About the Work

by sabrina jaszi and ena selimović

This translation arose from a chance meeting at the 2023 ASEEES conference in Philadelphia, where we encountered the poet and writer Suhbat Aflatuni—a founder of the Tashkent School of Russophone writers—as the soft-spoken scholar Evgeny Abdullaev.

This chance meeting led to our first co-translation. (Our only other co-translation was with the third founding member of Turkoslavia, Mirgul Kali, when we translated Shakarim Qudaiberdiuly’s 1879 poem "Youth," written in Kazakh.)

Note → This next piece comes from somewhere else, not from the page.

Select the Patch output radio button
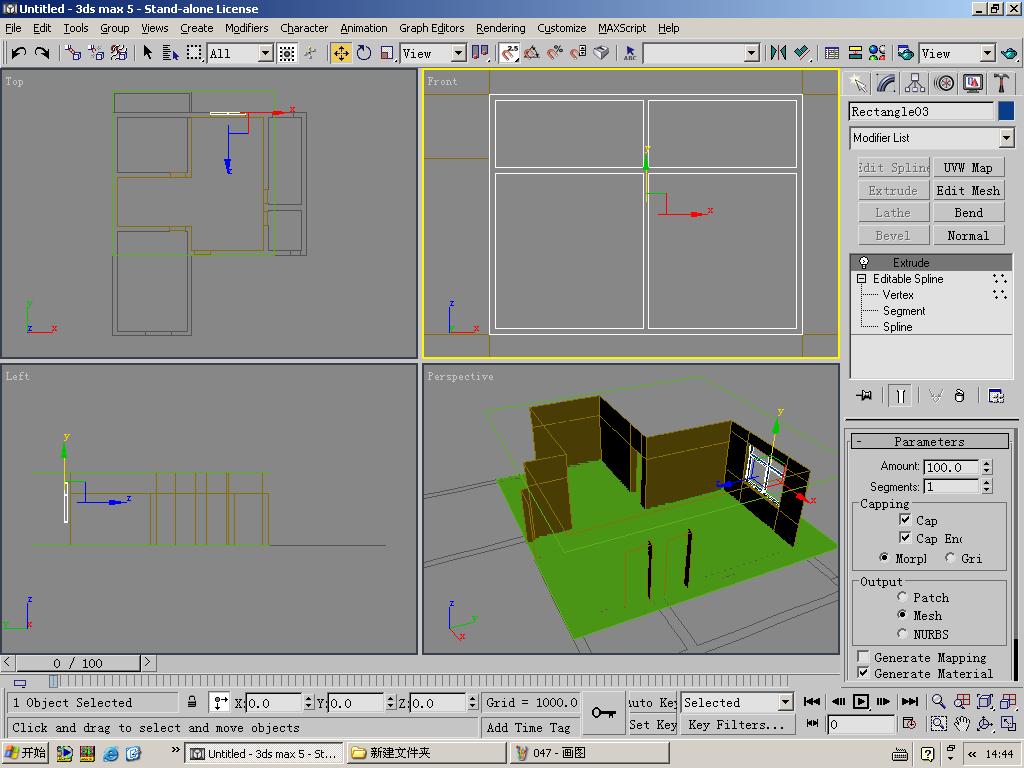Screen dimensions: 1024x768 [x=902, y=597]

We worked off of a shared document with two columns  (one source text, one translation), often in the late hours of the night, when other deadlines and duties were met. The story’s momentum pushed us still more forward. It gave us great joy when the other person’s cursor appeared in the document. Translating it when we did, the eerie voice of a Cossack mercenary who emigrates to Israel seemed to echo and recast the omnipresent violence and genocide in Ukraine and Gaza. We were grateful to have the chance to collaborate with a living author, especially one so pleasing to work with and so thoughtful, being himself a translator.

The Tashkent School that Aflatuni co-founded in the first decade of Uzbek independence, included poets who lived in Central Asia and as immigrants in Russia, but who wrote about Uzbekistan, asserting poetic difference within the Russian language. “The Mistle Thrush” reverberates with these poetic gestures, restlessly alighting in Ukraine, Russia, Belarus, Uzbekistan, and Israel. The words and phrases associated with these different places challenge the dominance of the Russian language in which the text is written—and challenged us as the text’s translators.

Prominent among the story’s achievements is its appropriately gruesome dramatization of Russian-Jewish relations, which also absorbs some of the beats of Jewish—and Russian, and Russian-Jewish—humor along the way. We laughed and gasped and grew somber many times while translating it.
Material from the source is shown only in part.